Qui sont les Reichsbürger, ces nostalgiques du Reich ?

« Le mouvement des +Reichsbürger+ a un grand potentiel d’attraction et continue de gagner de nouveaux sympathisants », avait prévenu en mars le patron des renseignements intérieurs, Hans-Georg Maassen.

Comme ils n’ont ni structure ni idéologie communes, les Reichsbürger n’ont pas un chef en particulier, mais de multiples dirigeants auto-proclamés.

A la tête d’un « Royaume d’Allemagne », l’ancien cuisinier Peter Fitzek, 52 ans, avait tenté une entrée en politique en se présentant en 2008 à la mairie de Wittenberg (est).
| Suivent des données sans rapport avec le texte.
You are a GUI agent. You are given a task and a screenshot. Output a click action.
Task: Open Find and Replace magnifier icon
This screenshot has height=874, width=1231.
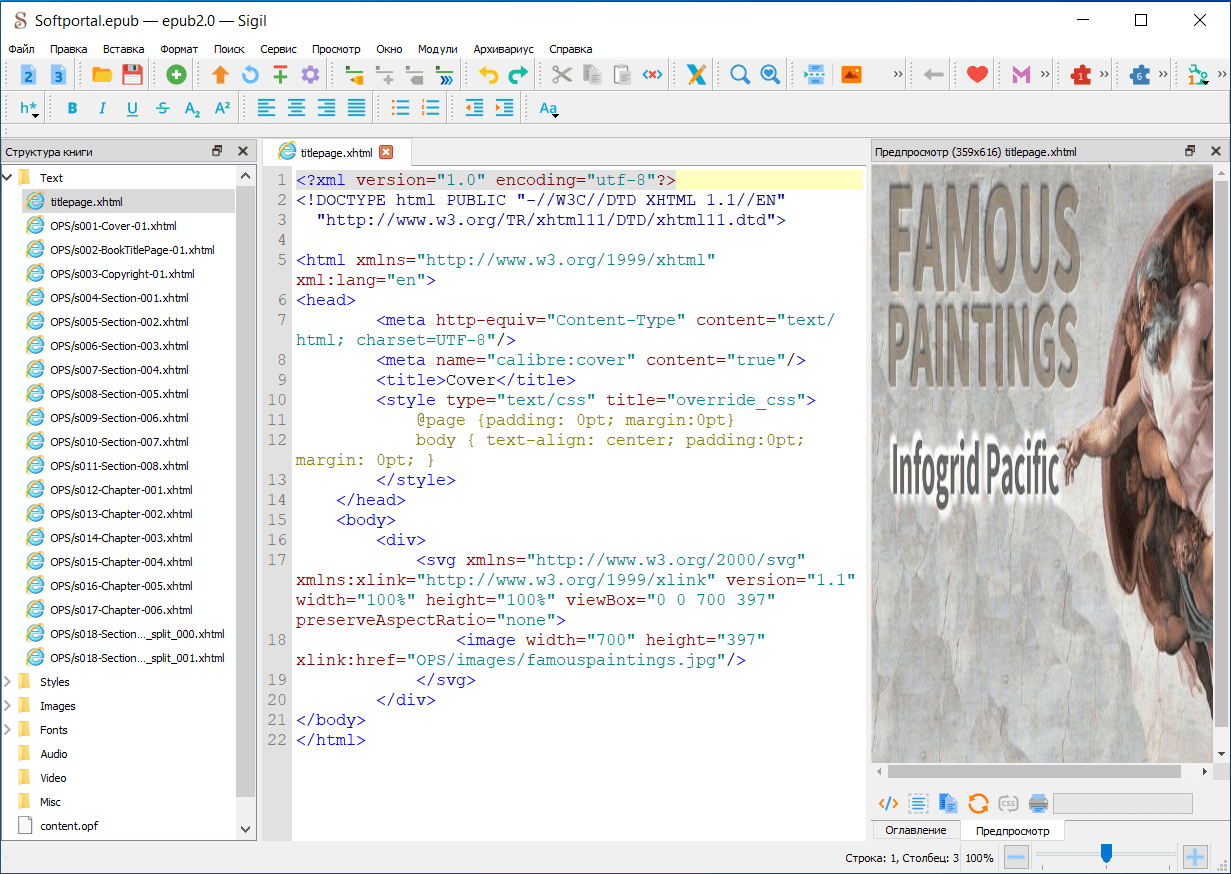pos(739,74)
Il a été condamné en mars à trois ans et huit mois de prison pour abus de confiance.

– Quel danger ?

Les autorités allemandes s’inquiètent « du potentiel de violence considérable et de (leur) agressivité croissante ». Elles s’intéressent plus particulièrement à la mouvance en raison de plusieurs incidents armés récents.
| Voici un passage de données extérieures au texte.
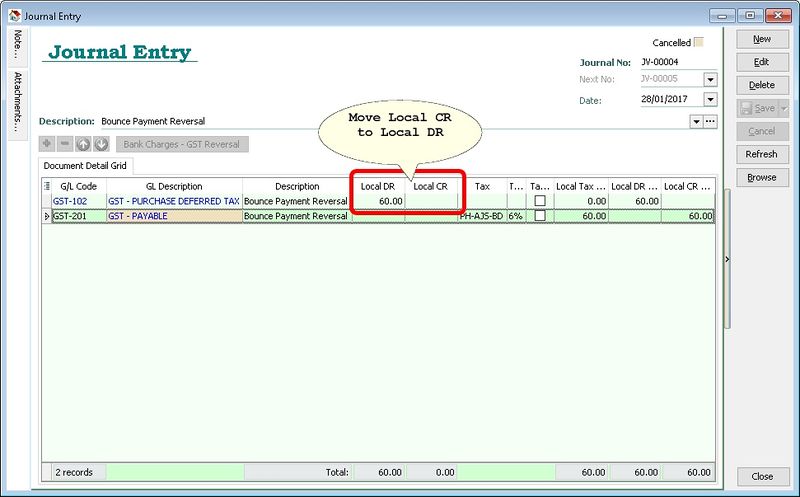The height and width of the screenshot is (497, 800).
Task: Open the Date dropdown calendar
Action: pos(710,100)
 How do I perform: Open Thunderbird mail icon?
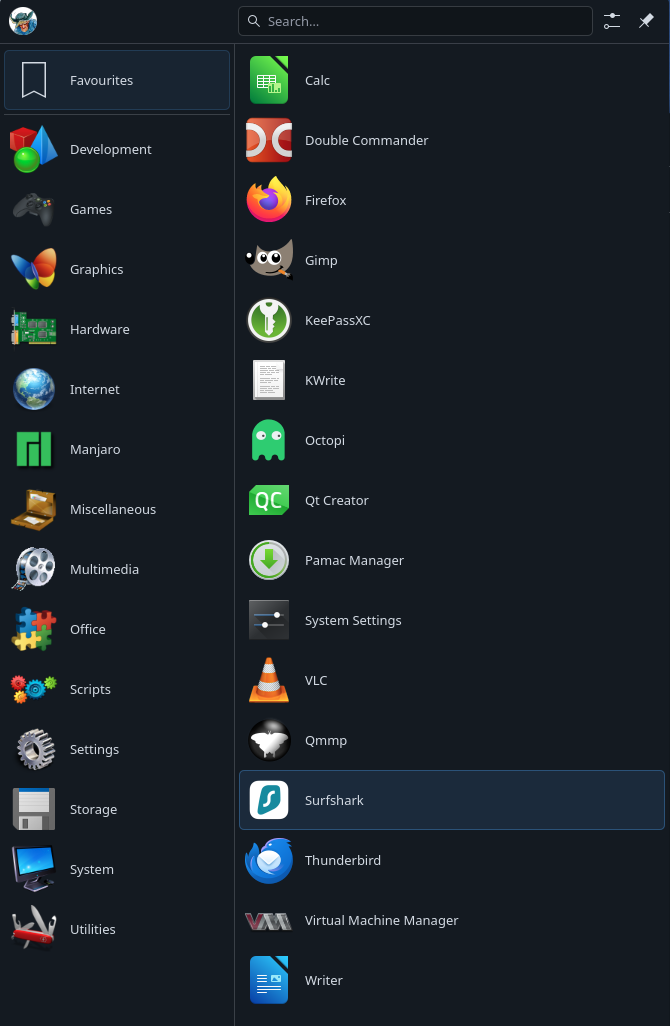(269, 860)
Outre le cas Wolfgang P., un ancien vainqueur du concours de beauté « Monsieur Allemagne », se disant « Reichsbürger », avait ouvert le feu en août 2016 sur les policiers venus l’expulser de sa maison. Il avait été grièvement blessé et arrêté.

Certains responsables politiques ont réclamé un tour de vis.

Ces derniers mois, plusieurs opérations ont été organisées contre des « Reichsbürger », avec à la clé des interpellations et des saisies d’armes. Et en juin, les ministres de l’Intérieur des Etats régionaux allemands ont décidé que l’ensemble des « Reichsbürger » recensés en Allemagne ne devaient posséder aucune arme.

Selon Heiko Homburg, un responsable des services de renseignement du Brandebourg, cité par le quotidien Bild: le cas de « quelques-uns des +Reichsbürger+ relève de la psychiatrie ». « Si en plus ils ont accès aux armes, c’est extrêmement dangereux ».